▶ Required action
Looking at the listing below, retype exactly the lines starting at the one containing "Screen dimensions: 1024x576" and ending at the one containing "You are a computer-use agent. Screen", both included, and nothing else.

▶ Material for this exercise
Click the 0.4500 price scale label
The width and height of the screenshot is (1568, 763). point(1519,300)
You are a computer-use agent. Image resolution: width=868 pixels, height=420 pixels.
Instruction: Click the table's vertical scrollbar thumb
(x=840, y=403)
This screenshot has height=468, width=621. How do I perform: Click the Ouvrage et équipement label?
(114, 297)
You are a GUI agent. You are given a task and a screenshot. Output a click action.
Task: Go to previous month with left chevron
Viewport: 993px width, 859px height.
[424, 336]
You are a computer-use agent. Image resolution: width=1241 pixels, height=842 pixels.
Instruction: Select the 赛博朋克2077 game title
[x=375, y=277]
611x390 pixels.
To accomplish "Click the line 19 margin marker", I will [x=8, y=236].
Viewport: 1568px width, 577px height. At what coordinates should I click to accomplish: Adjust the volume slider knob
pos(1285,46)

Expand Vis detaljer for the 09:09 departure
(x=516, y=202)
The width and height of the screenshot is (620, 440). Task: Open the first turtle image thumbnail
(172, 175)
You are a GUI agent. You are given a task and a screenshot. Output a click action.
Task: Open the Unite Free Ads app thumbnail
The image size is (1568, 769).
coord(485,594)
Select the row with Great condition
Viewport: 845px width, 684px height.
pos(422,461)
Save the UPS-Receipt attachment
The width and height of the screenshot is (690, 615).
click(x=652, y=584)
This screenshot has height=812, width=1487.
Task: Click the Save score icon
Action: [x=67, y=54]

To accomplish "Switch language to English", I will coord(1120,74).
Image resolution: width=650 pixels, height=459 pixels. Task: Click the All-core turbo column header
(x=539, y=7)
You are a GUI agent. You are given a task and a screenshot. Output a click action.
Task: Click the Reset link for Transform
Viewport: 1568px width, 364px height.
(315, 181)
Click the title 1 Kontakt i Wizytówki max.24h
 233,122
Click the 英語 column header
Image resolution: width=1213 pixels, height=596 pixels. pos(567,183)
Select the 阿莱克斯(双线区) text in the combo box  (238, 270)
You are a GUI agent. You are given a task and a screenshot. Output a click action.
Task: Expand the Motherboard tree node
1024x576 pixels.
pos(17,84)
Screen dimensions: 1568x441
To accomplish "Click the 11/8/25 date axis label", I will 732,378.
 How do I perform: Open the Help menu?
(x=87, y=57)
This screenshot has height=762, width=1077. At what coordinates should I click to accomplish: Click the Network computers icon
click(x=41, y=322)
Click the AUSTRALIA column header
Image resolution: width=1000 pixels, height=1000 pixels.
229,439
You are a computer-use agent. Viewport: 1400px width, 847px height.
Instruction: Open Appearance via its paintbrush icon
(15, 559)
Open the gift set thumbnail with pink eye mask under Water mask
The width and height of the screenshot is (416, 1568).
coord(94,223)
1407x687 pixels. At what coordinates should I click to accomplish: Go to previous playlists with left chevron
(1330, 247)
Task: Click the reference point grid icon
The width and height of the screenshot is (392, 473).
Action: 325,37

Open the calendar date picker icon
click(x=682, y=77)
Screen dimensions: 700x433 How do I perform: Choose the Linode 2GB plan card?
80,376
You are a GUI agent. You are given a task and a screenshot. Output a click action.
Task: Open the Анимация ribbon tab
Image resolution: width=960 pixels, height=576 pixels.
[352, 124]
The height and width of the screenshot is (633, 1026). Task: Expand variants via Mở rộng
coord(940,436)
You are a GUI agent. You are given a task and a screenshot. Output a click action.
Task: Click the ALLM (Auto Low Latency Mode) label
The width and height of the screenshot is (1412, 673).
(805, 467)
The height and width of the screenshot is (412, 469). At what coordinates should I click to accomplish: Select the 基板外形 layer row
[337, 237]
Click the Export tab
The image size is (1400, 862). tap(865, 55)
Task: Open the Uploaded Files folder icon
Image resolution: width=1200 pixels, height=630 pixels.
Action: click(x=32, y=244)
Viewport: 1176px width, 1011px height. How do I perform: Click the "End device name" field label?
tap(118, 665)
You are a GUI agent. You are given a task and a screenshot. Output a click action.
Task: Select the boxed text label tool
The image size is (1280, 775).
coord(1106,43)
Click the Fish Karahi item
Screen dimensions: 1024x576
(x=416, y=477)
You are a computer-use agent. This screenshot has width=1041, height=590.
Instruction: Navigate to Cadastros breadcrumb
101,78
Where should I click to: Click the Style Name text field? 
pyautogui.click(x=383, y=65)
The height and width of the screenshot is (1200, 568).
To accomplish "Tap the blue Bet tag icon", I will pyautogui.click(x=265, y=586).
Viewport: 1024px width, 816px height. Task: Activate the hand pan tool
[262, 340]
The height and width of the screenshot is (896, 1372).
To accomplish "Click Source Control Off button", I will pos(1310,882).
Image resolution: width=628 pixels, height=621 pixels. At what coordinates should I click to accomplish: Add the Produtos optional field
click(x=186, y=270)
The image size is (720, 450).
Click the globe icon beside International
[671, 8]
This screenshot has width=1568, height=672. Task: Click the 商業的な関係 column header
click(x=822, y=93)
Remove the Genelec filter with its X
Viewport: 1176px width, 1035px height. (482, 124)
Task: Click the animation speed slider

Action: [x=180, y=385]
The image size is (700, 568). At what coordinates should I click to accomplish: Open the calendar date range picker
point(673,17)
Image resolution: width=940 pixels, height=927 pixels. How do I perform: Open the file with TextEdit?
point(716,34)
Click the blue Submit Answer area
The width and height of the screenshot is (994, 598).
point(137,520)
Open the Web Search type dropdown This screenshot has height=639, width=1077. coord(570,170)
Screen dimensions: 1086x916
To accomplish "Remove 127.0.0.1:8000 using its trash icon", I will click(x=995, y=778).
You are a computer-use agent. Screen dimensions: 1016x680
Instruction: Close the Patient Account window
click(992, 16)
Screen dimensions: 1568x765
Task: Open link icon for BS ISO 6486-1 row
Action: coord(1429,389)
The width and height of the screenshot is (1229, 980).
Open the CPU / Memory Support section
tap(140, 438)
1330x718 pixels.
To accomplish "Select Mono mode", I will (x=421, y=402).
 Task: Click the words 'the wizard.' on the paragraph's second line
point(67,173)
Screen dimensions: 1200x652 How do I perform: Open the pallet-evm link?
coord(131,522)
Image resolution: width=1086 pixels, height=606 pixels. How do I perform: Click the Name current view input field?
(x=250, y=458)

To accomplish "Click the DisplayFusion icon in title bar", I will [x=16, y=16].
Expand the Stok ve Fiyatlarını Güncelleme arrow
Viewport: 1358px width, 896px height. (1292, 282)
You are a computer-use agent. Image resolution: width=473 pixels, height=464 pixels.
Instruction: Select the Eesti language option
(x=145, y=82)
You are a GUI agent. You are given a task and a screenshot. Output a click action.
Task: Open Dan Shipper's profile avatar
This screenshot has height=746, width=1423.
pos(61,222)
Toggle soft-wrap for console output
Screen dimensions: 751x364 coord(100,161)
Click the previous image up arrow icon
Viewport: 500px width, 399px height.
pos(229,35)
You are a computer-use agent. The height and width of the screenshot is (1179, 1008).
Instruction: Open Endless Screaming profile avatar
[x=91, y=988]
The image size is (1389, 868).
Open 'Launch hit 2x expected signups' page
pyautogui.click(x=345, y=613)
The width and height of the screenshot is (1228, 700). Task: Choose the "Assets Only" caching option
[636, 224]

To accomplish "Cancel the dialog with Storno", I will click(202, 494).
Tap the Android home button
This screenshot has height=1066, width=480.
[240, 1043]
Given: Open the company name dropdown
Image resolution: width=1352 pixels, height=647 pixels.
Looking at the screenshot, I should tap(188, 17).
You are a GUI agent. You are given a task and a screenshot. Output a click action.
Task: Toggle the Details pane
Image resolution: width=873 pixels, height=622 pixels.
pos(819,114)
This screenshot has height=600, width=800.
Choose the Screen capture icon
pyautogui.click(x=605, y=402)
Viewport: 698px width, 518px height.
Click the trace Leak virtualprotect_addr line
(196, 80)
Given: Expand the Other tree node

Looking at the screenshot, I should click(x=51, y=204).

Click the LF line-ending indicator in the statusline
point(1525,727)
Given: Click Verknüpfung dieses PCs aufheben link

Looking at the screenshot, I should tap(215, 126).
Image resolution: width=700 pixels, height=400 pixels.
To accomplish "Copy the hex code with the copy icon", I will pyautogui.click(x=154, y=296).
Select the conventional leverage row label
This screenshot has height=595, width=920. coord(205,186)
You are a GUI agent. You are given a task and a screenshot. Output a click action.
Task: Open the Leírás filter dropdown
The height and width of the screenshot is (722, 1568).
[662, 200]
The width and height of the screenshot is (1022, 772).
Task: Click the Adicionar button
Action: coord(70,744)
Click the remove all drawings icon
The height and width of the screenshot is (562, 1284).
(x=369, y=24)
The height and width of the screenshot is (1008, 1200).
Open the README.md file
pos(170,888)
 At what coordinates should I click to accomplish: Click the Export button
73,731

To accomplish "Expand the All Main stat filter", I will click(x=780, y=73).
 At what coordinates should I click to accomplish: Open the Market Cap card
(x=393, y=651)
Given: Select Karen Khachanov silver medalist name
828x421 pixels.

▶ Task output
Screen dimensions: 1024x576
(x=416, y=477)
You are a computer-use agent. This screenshot has width=1041, height=590.
Instruction: Navigate to Cadastros breadcrumb
101,78
Where should I click to: Click the Style Name text field? 
pyautogui.click(x=383, y=65)
The height and width of the screenshot is (1200, 568).
To accomplish "Tap the blue Bet tag icon", I will pyautogui.click(x=265, y=586).
Viewport: 1024px width, 816px height. Task: Activate the hand pan tool
[262, 340]
The height and width of the screenshot is (896, 1372).
To accomplish "Click Source Control Off button", I will pos(1310,882).
Image resolution: width=628 pixels, height=621 pixels. At what coordinates should I click to accomplish: Add the Produtos optional field
click(x=186, y=270)
The image size is (720, 450).
Click the globe icon beside International
[671, 8]
This screenshot has width=1568, height=672. Task: Click the 商業的な関係 column header
click(x=822, y=93)
Remove the Genelec filter with its X
Viewport: 1176px width, 1035px height. (482, 124)
Task: Click the animation speed slider

Action: [x=180, y=385]
The image size is (700, 568). At what coordinates should I click to accomplish: Open the calendar date range picker
point(673,17)
Image resolution: width=940 pixels, height=927 pixels. How do I perform: Open the file with TextEdit?
point(716,34)
Click the blue Submit Answer area
The width and height of the screenshot is (994, 598).
point(137,520)
Open the Web Search type dropdown This screenshot has height=639, width=1077. coord(570,170)
Screen dimensions: 1086x916
To accomplish "Remove 127.0.0.1:8000 using its trash icon", I will click(x=995, y=778).
You are a computer-use agent. Screen dimensions: 1016x680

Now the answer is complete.